### What is needed:
Write out the listing below again, substituting "column label" for "column header" and leaving everything else unchanged.

[Start Input for this task]

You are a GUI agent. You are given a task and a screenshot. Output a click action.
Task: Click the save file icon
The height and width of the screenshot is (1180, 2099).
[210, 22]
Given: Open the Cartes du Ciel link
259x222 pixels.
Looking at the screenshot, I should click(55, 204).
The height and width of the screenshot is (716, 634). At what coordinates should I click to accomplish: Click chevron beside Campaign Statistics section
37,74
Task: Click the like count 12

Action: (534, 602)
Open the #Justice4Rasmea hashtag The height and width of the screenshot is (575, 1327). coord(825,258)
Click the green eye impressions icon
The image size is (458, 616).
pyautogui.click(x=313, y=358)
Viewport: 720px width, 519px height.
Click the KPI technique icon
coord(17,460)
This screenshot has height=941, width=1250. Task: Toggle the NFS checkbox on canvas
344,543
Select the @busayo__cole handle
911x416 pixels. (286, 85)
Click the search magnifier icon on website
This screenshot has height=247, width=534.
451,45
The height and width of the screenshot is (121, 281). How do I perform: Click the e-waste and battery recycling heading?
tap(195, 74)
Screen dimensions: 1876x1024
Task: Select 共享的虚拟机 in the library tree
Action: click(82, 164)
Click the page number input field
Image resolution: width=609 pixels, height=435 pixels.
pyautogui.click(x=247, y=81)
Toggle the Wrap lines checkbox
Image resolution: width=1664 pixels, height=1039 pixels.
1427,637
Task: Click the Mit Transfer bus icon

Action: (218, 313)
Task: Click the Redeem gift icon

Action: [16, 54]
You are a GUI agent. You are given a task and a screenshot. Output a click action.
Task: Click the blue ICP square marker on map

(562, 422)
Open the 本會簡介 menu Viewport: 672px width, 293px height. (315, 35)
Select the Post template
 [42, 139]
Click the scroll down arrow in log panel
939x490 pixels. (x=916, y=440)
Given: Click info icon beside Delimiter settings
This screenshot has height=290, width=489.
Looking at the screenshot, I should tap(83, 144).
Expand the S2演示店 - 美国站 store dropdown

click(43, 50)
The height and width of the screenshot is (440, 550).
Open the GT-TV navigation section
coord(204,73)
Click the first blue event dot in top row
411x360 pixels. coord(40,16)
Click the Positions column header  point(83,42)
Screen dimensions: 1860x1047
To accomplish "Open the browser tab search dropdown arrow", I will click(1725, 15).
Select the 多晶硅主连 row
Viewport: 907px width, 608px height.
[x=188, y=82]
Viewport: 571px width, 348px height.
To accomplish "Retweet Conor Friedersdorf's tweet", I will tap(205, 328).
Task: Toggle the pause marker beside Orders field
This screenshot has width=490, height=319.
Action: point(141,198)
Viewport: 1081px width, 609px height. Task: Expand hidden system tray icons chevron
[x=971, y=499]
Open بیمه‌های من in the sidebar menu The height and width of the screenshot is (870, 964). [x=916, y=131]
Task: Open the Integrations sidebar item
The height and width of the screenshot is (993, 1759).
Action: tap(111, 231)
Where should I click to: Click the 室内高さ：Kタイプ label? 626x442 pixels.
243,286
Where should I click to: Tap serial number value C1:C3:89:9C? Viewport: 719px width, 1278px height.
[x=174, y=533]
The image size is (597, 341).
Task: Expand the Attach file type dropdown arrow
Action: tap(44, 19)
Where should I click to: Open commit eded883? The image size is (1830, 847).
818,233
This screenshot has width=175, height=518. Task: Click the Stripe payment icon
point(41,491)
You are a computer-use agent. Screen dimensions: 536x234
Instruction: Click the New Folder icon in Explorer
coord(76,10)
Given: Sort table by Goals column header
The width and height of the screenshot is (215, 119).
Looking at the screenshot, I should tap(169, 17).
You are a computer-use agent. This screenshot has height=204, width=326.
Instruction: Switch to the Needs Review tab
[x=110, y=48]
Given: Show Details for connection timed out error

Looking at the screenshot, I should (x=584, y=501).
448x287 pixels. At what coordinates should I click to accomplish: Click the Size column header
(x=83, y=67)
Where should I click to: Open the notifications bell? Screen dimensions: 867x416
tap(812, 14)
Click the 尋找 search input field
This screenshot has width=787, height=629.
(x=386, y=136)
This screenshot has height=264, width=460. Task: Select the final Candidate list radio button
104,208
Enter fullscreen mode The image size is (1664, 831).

[End Input for this task]

### Exercise solution:
You are a GUI agent. You are given a task and a screenshot. Output a click action.
Task: Click the save file icon
The height and width of the screenshot is (1180, 2099).
[210, 22]
Given: Open the Cartes du Ciel link
259x222 pixels.
Looking at the screenshot, I should click(55, 204).
The height and width of the screenshot is (716, 634). At what coordinates should I click to accomplish: Click chevron beside Campaign Statistics section
37,74
Task: Click the like count 12

Action: (534, 602)
Open the #Justice4Rasmea hashtag The height and width of the screenshot is (575, 1327). coord(825,258)
Click the green eye impressions icon
The image size is (458, 616).
pyautogui.click(x=313, y=358)
Viewport: 720px width, 519px height.
Click the KPI technique icon
coord(17,460)
This screenshot has height=941, width=1250. Task: Toggle the NFS checkbox on canvas
344,543
Select the @busayo__cole handle
911x416 pixels. (286, 85)
Click the search magnifier icon on website
This screenshot has height=247, width=534.
451,45
The height and width of the screenshot is (121, 281). How do I perform: Click the e-waste and battery recycling heading?
tap(195, 74)
Screen dimensions: 1876x1024
Task: Select 共享的虚拟机 in the library tree
Action: click(82, 164)
Click the page number input field
Image resolution: width=609 pixels, height=435 pixels.
pyautogui.click(x=247, y=81)
Toggle the Wrap lines checkbox
Image resolution: width=1664 pixels, height=1039 pixels.
1427,637
Task: Click the Mit Transfer bus icon

Action: (218, 313)
Task: Click the Redeem gift icon

Action: [16, 54]
You are a GUI agent. You are given a task and a screenshot. Output a click action.
Task: Click the blue ICP square marker on map

(562, 422)
Open the 本會簡介 menu Viewport: 672px width, 293px height. (315, 35)
Select the Post template
 [42, 139]
Click the scroll down arrow in log panel
939x490 pixels. (x=916, y=440)
Given: Click info icon beside Delimiter settings
This screenshot has height=290, width=489.
Looking at the screenshot, I should tap(83, 144).
Expand the S2演示店 - 美国站 store dropdown

click(43, 50)
The height and width of the screenshot is (440, 550).
Open the GT-TV navigation section
coord(204,73)
Click the first blue event dot in top row
411x360 pixels. coord(40,16)
Click the Positions column label  point(83,42)
Screen dimensions: 1860x1047
To accomplish "Open the browser tab search dropdown arrow", I will click(1725, 15).
Select the 多晶硅主连 row
Viewport: 907px width, 608px height.
[x=188, y=82]
Viewport: 571px width, 348px height.
To accomplish "Retweet Conor Friedersdorf's tweet", I will tap(205, 328).
Task: Toggle the pause marker beside Orders field
This screenshot has width=490, height=319.
Action: point(141,198)
Viewport: 1081px width, 609px height. Task: Expand hidden system tray icons chevron
[x=971, y=499]
Open بیمه‌های من in the sidebar menu The height and width of the screenshot is (870, 964). [x=916, y=131]
Task: Open the Integrations sidebar item
The height and width of the screenshot is (993, 1759).
Action: tap(111, 231)
Where should I click to: Click the 室内高さ：Kタイプ label? 626x442 pixels.
243,286
Where should I click to: Tap serial number value C1:C3:89:9C? Viewport: 719px width, 1278px height.
[x=174, y=533]
The image size is (597, 341).
Task: Expand the Attach file type dropdown arrow
Action: tap(44, 19)
Where should I click to: Open commit eded883? The image size is (1830, 847).
818,233
This screenshot has width=175, height=518. Task: Click the Stripe payment icon
point(41,491)
You are a computer-use agent. Screen dimensions: 536x234
Instruction: Click the New Folder icon in Explorer
coord(76,10)
Given: Sort table by Goals column label
The width and height of the screenshot is (215, 119).
Looking at the screenshot, I should tap(169, 17).
You are a computer-use agent. This screenshot has height=204, width=326.
Instruction: Switch to the Needs Review tab
[x=110, y=48]
Given: Show Details for connection timed out error

Looking at the screenshot, I should (x=584, y=501).
448x287 pixels. At what coordinates should I click to accomplish: Click the Size column label
(x=83, y=67)
Where should I click to: Open the notifications bell? Screen dimensions: 867x416
tap(812, 14)
Click the 尋找 search input field
This screenshot has width=787, height=629.
(x=386, y=136)
This screenshot has height=264, width=460. Task: Select the final Candidate list radio button
104,208
Enter fullscreen mode The image size is (1664, 831).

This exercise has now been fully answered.